(MATERIAL SUPPLIED Opens)

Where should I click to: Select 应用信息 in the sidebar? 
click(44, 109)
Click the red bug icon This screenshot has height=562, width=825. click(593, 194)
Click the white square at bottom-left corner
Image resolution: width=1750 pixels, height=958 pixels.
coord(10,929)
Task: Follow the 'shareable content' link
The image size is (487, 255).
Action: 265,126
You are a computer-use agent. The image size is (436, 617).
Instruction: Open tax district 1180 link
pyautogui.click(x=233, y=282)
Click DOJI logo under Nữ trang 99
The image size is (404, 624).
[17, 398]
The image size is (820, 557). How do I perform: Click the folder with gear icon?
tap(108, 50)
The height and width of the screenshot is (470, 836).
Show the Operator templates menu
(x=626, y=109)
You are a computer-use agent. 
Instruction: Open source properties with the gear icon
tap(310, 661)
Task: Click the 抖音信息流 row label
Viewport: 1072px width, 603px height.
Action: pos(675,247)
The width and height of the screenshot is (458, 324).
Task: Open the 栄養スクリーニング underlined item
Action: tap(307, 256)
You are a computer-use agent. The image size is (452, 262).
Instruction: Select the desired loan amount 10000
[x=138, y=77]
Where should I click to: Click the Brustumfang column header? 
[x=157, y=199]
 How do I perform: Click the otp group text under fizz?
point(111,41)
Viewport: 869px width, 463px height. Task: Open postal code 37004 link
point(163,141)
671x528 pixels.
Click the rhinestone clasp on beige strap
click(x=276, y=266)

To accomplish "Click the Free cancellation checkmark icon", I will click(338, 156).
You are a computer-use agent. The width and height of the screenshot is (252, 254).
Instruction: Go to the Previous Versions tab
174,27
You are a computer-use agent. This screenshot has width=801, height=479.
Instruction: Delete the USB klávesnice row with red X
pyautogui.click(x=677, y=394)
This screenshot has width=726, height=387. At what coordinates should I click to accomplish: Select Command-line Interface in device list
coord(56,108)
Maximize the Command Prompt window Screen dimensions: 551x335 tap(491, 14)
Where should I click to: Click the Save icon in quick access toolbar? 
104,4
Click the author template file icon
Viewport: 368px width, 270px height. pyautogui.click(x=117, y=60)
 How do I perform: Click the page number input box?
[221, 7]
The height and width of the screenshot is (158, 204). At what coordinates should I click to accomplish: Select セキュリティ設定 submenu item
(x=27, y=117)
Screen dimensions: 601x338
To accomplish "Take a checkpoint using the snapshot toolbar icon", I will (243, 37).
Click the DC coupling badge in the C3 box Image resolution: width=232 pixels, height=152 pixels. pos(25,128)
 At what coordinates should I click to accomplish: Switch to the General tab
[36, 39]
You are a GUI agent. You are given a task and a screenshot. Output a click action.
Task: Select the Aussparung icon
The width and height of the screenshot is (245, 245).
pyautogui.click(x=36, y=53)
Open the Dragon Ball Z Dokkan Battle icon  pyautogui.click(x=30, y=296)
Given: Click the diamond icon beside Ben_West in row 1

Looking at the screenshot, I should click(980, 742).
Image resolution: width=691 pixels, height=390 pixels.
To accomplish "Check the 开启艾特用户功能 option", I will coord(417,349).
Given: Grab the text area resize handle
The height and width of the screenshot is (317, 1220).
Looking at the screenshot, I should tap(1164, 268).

(MATERIAL SUPPLIED Closes)

Set down, unchanged, only those lines above that fall between the line with "Click the author template file icon" and the line with "Open the Dragon", the two end lines included.

__SOLUTION__:
Click the author template file icon
Viewport: 368px width, 270px height. pyautogui.click(x=117, y=60)
 How do I perform: Click the page number input box?
[221, 7]
The height and width of the screenshot is (158, 204). At what coordinates should I click to accomplish: Select セキュリティ設定 submenu item
(x=27, y=117)
Screen dimensions: 601x338
To accomplish "Take a checkpoint using the snapshot toolbar icon", I will (243, 37).
Click the DC coupling badge in the C3 box Image resolution: width=232 pixels, height=152 pixels. pos(25,128)
 At what coordinates should I click to accomplish: Switch to the General tab
[36, 39]
You are a GUI agent. You are given a task and a screenshot. Output a click action.
Task: Select the Aussparung icon
The width and height of the screenshot is (245, 245).
pyautogui.click(x=36, y=53)
Open the Dragon Ball Z Dokkan Battle icon  pyautogui.click(x=30, y=296)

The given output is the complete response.